Records from a dataset
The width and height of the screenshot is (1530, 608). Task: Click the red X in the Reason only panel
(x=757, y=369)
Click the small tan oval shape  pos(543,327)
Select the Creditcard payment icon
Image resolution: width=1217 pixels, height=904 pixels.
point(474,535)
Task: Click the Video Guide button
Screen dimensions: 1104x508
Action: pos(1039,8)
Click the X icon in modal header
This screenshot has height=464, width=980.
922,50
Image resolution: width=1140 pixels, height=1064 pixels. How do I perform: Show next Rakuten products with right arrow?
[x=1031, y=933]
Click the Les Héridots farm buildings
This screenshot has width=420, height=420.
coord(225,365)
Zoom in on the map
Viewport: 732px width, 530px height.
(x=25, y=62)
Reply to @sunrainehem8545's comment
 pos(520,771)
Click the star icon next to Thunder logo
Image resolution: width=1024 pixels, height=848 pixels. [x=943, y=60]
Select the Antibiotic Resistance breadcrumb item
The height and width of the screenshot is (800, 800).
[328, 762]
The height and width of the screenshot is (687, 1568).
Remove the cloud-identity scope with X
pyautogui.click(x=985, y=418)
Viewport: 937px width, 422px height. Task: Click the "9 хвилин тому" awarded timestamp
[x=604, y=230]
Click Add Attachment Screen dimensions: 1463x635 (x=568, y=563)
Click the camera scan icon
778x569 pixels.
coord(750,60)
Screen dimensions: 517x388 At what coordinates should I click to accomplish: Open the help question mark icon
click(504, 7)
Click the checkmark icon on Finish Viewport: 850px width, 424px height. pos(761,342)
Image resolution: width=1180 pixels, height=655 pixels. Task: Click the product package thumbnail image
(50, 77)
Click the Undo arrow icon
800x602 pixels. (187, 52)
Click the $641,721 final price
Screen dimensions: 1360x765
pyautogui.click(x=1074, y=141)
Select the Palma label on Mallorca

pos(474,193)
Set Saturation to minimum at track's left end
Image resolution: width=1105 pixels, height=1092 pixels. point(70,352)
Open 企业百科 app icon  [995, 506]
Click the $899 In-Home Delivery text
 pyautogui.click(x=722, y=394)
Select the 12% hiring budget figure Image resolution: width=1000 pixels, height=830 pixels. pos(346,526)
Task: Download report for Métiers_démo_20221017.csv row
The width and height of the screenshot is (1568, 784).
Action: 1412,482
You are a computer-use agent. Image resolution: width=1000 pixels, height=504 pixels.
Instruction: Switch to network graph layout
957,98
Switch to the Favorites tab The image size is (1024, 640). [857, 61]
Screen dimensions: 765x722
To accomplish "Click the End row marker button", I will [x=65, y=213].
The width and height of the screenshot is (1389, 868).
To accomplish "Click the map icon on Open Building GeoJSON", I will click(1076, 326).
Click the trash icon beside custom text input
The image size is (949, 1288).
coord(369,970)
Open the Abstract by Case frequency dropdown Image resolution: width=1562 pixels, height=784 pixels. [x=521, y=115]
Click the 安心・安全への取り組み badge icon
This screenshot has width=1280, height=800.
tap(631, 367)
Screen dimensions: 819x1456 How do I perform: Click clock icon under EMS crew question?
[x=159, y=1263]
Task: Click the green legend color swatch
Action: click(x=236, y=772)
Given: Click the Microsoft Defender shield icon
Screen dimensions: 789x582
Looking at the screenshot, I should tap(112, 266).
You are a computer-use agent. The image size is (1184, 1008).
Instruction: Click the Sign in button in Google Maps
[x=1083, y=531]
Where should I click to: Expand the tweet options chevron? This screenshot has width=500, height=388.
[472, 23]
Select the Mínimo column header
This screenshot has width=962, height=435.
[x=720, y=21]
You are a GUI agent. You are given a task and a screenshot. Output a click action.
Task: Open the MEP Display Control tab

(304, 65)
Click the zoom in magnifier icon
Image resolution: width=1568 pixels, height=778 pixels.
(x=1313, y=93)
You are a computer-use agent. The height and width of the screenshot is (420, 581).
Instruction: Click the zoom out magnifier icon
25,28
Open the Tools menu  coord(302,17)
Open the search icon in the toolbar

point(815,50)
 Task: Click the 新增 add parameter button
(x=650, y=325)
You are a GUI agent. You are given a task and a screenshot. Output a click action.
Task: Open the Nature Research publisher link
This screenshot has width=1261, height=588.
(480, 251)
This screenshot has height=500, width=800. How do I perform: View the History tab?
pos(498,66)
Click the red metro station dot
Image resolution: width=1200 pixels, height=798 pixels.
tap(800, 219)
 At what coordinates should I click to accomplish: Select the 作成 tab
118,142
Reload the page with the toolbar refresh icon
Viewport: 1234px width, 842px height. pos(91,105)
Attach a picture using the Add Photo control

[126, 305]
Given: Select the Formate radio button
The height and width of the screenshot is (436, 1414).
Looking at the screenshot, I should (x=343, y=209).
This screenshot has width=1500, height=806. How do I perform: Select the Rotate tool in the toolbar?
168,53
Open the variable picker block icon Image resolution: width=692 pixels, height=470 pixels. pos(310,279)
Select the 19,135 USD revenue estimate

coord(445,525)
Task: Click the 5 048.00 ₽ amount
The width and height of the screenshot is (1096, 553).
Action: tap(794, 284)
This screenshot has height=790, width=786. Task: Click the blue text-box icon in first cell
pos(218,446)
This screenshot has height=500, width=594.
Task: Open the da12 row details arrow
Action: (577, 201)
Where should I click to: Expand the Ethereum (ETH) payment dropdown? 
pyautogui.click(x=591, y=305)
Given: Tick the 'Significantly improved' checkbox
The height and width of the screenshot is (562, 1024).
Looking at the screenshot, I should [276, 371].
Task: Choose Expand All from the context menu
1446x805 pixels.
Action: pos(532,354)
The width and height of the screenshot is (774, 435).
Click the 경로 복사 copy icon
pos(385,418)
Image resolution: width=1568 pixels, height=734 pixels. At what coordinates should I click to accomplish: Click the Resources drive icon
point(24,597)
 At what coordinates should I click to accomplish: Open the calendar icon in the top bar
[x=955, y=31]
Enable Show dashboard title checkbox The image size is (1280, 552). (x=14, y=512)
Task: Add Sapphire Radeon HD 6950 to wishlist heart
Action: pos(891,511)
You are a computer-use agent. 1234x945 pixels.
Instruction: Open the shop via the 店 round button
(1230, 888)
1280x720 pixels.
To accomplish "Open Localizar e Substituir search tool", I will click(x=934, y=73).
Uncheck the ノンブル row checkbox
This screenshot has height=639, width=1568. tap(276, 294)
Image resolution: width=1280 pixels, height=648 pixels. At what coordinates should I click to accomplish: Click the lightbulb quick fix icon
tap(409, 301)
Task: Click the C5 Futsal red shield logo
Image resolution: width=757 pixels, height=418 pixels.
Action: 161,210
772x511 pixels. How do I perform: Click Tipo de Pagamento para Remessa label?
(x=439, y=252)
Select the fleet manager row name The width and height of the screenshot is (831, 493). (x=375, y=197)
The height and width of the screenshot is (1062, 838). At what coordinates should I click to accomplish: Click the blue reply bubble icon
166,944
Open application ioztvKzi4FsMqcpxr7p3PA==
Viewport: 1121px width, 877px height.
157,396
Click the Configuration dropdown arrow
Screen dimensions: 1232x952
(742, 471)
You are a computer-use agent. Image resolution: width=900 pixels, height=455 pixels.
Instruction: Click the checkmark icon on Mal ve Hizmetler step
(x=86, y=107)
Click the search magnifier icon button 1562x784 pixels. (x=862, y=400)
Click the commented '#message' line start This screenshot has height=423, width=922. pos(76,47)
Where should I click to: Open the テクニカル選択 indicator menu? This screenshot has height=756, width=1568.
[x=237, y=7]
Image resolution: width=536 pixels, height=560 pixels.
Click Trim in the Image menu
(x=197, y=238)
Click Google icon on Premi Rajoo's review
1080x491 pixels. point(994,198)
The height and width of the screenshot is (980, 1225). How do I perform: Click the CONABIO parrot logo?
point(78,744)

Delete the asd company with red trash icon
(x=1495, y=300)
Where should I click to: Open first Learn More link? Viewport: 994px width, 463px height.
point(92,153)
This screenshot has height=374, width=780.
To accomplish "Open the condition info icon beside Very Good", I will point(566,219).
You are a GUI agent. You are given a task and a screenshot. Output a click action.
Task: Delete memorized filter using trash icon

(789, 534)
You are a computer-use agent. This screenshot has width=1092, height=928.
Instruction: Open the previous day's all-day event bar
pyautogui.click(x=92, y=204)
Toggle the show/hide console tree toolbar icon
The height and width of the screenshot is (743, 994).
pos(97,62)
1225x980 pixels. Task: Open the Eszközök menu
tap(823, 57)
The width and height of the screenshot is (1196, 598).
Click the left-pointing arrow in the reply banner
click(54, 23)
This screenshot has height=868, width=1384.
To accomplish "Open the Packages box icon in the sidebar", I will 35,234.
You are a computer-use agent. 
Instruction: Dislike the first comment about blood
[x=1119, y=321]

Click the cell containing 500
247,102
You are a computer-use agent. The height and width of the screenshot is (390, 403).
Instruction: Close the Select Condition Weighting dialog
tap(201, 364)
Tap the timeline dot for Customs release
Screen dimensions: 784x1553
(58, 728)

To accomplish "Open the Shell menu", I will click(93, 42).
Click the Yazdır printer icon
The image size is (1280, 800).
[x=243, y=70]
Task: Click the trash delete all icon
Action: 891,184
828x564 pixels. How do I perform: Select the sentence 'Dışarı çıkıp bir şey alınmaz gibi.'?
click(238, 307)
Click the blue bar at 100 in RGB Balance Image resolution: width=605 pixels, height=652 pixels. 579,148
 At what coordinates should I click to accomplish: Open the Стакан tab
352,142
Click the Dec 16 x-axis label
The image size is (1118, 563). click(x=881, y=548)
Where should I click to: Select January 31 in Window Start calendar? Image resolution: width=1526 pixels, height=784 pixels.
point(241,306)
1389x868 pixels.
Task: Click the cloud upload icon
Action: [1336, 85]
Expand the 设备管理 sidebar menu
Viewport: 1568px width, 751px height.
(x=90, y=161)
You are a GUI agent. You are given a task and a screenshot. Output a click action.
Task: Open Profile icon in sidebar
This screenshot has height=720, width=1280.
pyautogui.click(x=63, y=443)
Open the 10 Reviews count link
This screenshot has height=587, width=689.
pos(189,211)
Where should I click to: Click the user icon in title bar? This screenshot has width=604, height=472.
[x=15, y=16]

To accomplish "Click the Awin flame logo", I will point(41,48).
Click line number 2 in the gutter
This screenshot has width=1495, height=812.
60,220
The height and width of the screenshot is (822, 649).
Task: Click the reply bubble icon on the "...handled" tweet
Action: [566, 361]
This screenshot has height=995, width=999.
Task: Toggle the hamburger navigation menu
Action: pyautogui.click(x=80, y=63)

Exercise goal :: Please transcribe exactly the line containing "Where should I click to: Click" and every line after it through the end of the records, and nothing else.

Solved problem ::
Where should I click to: Click the user icon in title bar? This screenshot has width=604, height=472.
[x=15, y=16]

To accomplish "Click the Awin flame logo", I will point(41,48).
Click line number 2 in the gutter
This screenshot has width=1495, height=812.
60,220
The height and width of the screenshot is (822, 649).
Task: Click the reply bubble icon on the "...handled" tweet
Action: [566, 361]
This screenshot has height=995, width=999.
Task: Toggle the hamburger navigation menu
Action: pyautogui.click(x=80, y=63)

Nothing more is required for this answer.